What’s Causing the Early Spring Weather?

Photo by: Colin Gill

With the unpredictable weather, it could snow in Rochester one week and be sunny and warm the next.

North Americans received one of the most intemperate and unseasonal weather in years, making it appear spring came in February. The Weather Channel forecasts this month will continue last month’s trend. The cause of this early spring weather is the usual suspect: global climate change.

The polar vortex, which caused unusually cold temperatures a few years ago, is now causing the jetstream to bring waves of unpredictable and unseasonal warm temperatures followed by immoderately cold temperatures throughout the northern hemisphere. While in the short term this simply means that Spring could come early, the long term implications are far more frightening.

Global warming has been a hot topic for years. Until recently, its effects were flying under the radar of anyone who did not have a degree in meteorology. Now, however, the situation has changed, and the long term weather effects of global temperatures are visible to the naked eye.

The true humanitarian ramifications for the change in Earth’s temperature is the most plainly clear on the Pacific Coast. After a period of droughts followed by catastrophic flooding, scientists believe this series of natural disasters might become the new norm for California.

What’s more, the unpredictable aberrant weather is also disrupting natural ecological functions, such as pollination. The drought-flood cycle on the West Coast could also affect food prices, as it did in 2015.

A few decades ago, ecology and the climate might have been an impersonal and airy issue about the morality of consumption or “giving trees a chance,” but now the threat has evolved. The problem of climate change is at the gate, and its ravages are not only environmental, they are societal.

Similar to how global warming harms the economy, the way the world economy works also has a negative effect on the climate. According to a study by an international team of client scientists lead by the University of Maryland, human economics, known as the “dismal science,” is to blame for the dismal weather.

The research project’s methodology incorporated the human element into the ecological study. They reasoned that, while there is already data linking major societal changes to increases in greenhouse gas emissions (such as the advent of the Industrial Revolution), this raw data alone did not provide the information necessary to prescribe a solution.

The scientists conducting the study believe conventional ecological models do not account for the ways climate change affects society. They believe human action and climate change do not have a one sided relationship. Rather, they both affect each other in a measurable dialectic.

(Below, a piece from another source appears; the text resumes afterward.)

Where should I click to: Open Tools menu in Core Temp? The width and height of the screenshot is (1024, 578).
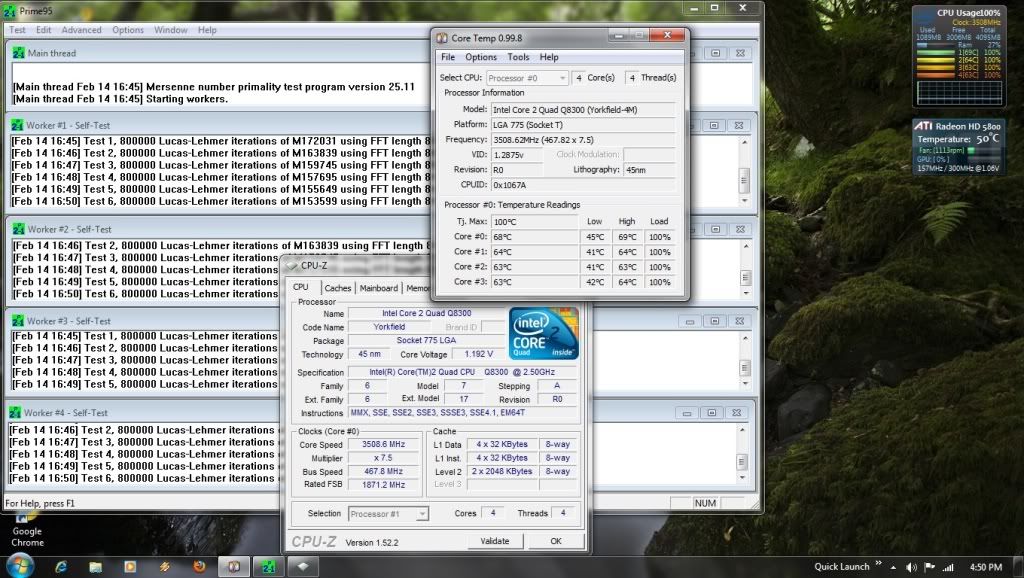click(x=518, y=57)
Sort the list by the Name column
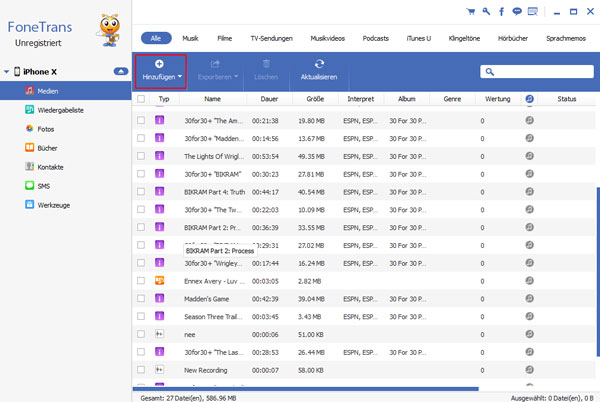Image resolution: width=600 pixels, height=402 pixels. [212, 99]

The project studied the ecological footprint of various societies as well as the political and economic conditions present in the societies. The team published their findings in Oxford’s National Science Review last February.

The paper proposed a revised model of human-climate interaction named “bidirectional coupling.” Its purpose is to describe how the climate affects humans and how humans in turn affect the climate.

“Ignoring this bidirectional coupling of the Earth and Human Systems can lead to missing something important, even decisive, for the fate of our planet and our species,” said researcher and professor of Columbia University Mark Cane.

The paper’s second thesis was political in nature: America has been notoriously resistant to climate change legislation. In fact, current President Donald Trump is an open climate change denier. Climate scientists believe that this “hands off” mentality is counterproductive.

“…[A]s the models are designed now, any [human] intervention — almost by definition — comes from the outside and is perceived as a cost,” said Mathias Ruth, one of the co-authors of the paper.  

“Such modeling, and the mindset that goes with it, leaves no room for creativity in solving some of the most pressing challenges,” Ruth warned readers of the journal.

In the past, people have been rather apathetic toward the serious issue of climate change. However, because the issue has been well studied and modern students educated about the threat the current generation may succeed where the previous ones failed. The Kilt interviewed senior Curtis Reynolds on the freak weather.

“[The] weather has been very inconsistent. You just can’t predict it this year. It’s no fun.” Curtis said. Curtis also felt that in his lifetime the seasons themselves were changing.

“Winters used to be colder,” He recalled. “We had one big winter a few years ago, but with the other ones, the snow just didn’t last,”

Curtis also shared his view of what needs to be done to repair the damage.

“Much more needs to be done about the environment… I know how global warming is caused by burning fossil fuels, releasing methane and CO2 into the atmosphere. We learned this basic stuff in Biology.” Curtis concluded.

It is regrettable that the state of the planet has regressed this far, but it follows that people did not take ecology seriously enough to prevent it. While the people living in the present can easily feel superior when they examine the mistakes of the past, it is important to note that the information then was sparse compared to the information now.

Education, or lack thereof, is not the only factor in the level of public information about climate science. The petroleum and coal industry stands to lose billions in revenue because of the new aversion to energy sources that produce greenhouse gasses, and so they invest much of their funds in public disinformation campaigns.

The efficacy of public lobbying against climate science, however, is constantly diminishing while new studies surface and more and more schools work climate science into their curriculum.

The near future seems bleak, the Earth is a very long way from being destroyed. In fact, public opinion has warmed up to the idea of listening to climate scientists. The reality of climate change might not be pretty, but the course of the future, as ever, is still in the people’s hands.